Problem requirements → Return, unchanged, every line starting at the one with "This screenshot has height=640, width=960." and running through the last line of the material below, with nothing else added.

── Exercise data

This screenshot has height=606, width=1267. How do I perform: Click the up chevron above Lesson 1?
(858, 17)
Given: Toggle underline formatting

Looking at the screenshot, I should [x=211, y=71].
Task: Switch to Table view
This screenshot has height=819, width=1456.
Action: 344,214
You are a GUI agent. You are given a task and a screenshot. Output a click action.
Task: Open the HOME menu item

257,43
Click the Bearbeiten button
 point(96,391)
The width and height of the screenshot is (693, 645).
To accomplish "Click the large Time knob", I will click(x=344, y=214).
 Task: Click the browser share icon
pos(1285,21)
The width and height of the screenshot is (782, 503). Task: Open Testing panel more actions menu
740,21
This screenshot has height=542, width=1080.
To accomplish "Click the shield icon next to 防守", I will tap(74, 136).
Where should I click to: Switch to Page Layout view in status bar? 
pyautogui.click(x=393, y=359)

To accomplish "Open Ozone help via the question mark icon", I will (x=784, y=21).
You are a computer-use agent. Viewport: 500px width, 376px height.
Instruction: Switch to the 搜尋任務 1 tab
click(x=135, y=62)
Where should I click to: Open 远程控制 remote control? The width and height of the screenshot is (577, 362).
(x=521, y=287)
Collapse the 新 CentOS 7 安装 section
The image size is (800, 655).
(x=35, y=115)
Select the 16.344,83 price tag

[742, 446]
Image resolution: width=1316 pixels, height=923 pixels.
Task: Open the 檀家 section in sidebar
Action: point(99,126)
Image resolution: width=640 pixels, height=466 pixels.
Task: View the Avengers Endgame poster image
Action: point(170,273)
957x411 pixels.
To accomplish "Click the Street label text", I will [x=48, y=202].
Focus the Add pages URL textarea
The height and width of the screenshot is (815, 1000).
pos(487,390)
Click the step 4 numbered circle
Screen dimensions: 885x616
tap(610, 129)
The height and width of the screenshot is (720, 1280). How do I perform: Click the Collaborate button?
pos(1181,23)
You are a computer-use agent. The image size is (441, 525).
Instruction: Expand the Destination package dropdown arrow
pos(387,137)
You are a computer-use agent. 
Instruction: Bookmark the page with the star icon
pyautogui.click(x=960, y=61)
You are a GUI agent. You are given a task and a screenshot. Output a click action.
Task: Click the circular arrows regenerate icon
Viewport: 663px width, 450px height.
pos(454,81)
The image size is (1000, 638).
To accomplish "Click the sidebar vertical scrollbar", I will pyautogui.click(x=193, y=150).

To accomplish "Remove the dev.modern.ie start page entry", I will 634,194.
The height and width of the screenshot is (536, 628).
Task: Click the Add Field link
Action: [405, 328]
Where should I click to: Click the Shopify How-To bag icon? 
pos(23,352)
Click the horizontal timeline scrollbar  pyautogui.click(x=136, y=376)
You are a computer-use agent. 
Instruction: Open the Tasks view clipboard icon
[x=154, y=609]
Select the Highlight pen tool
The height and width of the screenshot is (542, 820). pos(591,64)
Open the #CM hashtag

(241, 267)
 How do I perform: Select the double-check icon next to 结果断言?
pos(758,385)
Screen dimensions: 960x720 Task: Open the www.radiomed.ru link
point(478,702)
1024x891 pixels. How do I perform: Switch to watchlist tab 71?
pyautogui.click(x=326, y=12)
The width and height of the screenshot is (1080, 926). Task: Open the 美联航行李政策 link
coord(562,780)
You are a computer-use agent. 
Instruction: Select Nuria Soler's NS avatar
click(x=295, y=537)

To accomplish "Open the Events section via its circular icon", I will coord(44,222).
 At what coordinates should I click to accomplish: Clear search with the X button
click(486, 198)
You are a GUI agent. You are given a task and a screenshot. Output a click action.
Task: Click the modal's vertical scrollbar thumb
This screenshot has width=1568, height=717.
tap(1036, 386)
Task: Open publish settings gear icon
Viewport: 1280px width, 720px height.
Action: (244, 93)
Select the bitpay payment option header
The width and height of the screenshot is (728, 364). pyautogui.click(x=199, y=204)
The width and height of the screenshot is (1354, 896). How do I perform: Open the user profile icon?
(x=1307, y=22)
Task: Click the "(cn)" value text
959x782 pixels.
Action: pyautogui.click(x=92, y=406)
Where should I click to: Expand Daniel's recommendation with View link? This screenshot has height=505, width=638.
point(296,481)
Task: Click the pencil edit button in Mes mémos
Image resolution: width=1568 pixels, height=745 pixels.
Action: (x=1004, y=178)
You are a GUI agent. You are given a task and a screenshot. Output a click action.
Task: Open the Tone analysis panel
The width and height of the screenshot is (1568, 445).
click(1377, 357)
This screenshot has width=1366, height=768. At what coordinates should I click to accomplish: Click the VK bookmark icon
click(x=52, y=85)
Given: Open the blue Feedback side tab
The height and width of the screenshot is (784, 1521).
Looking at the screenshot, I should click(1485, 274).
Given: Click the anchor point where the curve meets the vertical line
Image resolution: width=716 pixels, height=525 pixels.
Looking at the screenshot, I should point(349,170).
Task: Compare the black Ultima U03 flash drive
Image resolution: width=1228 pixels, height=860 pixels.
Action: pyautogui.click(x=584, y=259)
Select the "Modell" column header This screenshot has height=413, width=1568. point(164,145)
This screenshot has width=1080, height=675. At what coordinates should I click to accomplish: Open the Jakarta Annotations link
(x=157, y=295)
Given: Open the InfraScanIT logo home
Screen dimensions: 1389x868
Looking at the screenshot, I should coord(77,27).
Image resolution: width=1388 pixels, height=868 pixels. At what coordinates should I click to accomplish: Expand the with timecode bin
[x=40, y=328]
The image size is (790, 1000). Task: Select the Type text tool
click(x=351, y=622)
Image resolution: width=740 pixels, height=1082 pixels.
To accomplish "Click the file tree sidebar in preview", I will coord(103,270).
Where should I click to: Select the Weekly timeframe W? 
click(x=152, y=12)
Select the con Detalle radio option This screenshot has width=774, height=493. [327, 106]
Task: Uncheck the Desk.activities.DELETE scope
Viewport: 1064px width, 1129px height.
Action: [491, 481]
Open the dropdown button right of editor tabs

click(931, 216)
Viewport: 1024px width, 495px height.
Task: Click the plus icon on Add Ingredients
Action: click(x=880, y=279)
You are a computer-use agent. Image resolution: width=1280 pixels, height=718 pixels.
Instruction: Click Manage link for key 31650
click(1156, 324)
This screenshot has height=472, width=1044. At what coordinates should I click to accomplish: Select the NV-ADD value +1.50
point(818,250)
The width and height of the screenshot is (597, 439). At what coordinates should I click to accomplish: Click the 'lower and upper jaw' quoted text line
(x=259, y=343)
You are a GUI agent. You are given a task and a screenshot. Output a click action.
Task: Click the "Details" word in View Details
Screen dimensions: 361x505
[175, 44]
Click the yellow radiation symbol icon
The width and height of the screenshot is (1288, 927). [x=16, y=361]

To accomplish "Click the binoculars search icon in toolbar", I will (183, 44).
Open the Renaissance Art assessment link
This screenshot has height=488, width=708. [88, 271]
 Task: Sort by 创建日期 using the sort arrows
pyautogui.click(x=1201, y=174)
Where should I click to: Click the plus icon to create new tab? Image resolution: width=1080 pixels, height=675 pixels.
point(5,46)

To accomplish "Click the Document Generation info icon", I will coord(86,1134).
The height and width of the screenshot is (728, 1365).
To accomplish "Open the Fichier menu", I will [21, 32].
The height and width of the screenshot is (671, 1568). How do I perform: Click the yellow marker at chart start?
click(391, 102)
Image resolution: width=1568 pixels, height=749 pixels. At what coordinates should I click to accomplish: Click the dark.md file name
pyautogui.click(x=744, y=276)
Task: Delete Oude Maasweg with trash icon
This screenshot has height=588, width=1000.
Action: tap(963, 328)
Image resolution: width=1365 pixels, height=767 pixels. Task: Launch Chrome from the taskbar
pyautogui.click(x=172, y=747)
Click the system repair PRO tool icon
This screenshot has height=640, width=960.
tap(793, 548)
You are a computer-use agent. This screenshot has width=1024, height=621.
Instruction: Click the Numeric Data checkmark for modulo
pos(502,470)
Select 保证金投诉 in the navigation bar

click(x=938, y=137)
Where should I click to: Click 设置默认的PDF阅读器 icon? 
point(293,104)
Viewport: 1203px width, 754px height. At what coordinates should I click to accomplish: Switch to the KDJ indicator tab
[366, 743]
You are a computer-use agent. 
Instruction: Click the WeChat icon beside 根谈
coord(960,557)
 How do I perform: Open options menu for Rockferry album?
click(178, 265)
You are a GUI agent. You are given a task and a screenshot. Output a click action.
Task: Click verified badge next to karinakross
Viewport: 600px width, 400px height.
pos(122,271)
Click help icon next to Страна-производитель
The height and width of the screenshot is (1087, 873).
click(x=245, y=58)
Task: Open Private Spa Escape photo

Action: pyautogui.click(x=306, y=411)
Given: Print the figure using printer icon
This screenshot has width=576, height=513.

────

Problem solution →
This screenshot has height=640, width=960.
tap(793, 548)
You are a computer-use agent. This screenshot has width=1024, height=621.
Instruction: Click the Numeric Data checkmark for modulo
pos(502,470)
Select 保证金投诉 in the navigation bar

click(x=938, y=137)
Where should I click to: Click 设置默认的PDF阅读器 icon? 
point(293,104)
Viewport: 1203px width, 754px height. At what coordinates should I click to accomplish: Switch to the KDJ indicator tab
[366, 743]
You are a computer-use agent. 
Instruction: Click the WeChat icon beside 根谈
coord(960,557)
 How do I perform: Open options menu for Rockferry album?
click(178, 265)
You are a GUI agent. You are given a task and a screenshot. Output a click action.
Task: Click verified badge next to karinakross
Viewport: 600px width, 400px height.
pos(122,271)
Click help icon next to Страна-производитель
The height and width of the screenshot is (1087, 873).
click(x=245, y=58)
Task: Open Private Spa Escape photo

Action: pyautogui.click(x=306, y=411)
Given: Print the figure using printer icon
This screenshot has width=576, height=513.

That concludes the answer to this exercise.